While I'm looking about for a piece of fossil, Steve, one of the team members pulls me over and points into a small space. He smiles and says, “Crawl in there and try to look up. Hopefully, there's no porcupine hiding in there.”

I am instantly afraid and I'm thinking, “How am I going to turn around and gaze up in that tight space?”

The squeeze appears to be the size a five-year-old youngster might comfortably fit in. I timidly request him to kindly show me how to do what he's saying and he lays down on his back and pushes into the tight hole. I mimic his moves like a monkey.

When I get within the tight squeeze, I look up and cannot believe what I see. I say to myself, “This is where they're hiding.” There are a lot of tiny faunal fossils embedded in breccia, small animal bones and teeth that are visible. It is lovely inside and, to be honest, rather cozy. I cannot believe I'm laying inside a cave as if I'm laying in my own bed. I cannot help but think I have made the right choice.

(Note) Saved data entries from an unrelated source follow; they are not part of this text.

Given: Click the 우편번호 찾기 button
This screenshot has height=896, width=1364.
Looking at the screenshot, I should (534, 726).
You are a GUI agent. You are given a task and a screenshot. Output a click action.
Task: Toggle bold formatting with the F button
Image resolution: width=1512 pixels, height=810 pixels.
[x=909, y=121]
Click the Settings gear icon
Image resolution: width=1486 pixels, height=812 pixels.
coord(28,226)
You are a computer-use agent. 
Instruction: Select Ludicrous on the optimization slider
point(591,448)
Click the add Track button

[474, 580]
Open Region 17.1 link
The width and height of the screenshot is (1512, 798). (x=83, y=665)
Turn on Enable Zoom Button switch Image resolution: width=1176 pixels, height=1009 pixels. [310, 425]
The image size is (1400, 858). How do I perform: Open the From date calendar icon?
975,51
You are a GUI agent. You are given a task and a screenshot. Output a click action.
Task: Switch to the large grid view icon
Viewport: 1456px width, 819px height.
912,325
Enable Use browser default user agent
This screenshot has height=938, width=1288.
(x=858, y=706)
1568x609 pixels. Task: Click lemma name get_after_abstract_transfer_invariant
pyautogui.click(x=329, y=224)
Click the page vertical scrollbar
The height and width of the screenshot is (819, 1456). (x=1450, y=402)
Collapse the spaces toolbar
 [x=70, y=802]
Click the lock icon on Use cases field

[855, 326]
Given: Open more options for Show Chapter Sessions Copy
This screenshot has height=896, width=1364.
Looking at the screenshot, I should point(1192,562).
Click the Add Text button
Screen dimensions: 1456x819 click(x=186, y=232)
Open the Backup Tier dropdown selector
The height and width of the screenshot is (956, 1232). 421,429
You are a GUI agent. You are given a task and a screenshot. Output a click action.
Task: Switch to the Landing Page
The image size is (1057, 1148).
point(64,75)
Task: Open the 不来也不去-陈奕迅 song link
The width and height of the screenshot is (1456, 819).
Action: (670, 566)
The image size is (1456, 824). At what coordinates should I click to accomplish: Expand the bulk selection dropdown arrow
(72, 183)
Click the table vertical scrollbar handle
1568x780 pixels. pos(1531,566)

The remainder of the team arrives in the chamber. We move on to other parts of the cave where I encounter other tight spaces such as the Toilet Bowl, which is shaped like a toilet seat, and the Dragon's Back which is designed like a back of the dragon.

By the end of the day, I lose track of how many times I scratched my shins, arms and back merely to climb a rock or squeeze through a tight squeeze in an odd location. I found means to climb up rocks with my small legs in addition to standing on one of my teammates’ shoulders. I feel like I am one with the cave and I am content.

After a six-hour journey into the cave with breaks in between, I know that this is intended for me and I have no intention of changing my mind. Yes, I have a few bruises and scratches to show for it, but they're scars I am proud of.

I've become a member of the exploration team. Being the only female in the team makes me feel intimidated at times, but it simply motivates me to work even harder.

Because I never give up, I am now a third year biological anthropology PhD student at Texas A&M University. I set a goal for myself and achieved it. There is still so much more I want to do in my career as a woman and I am excited for what the future holds.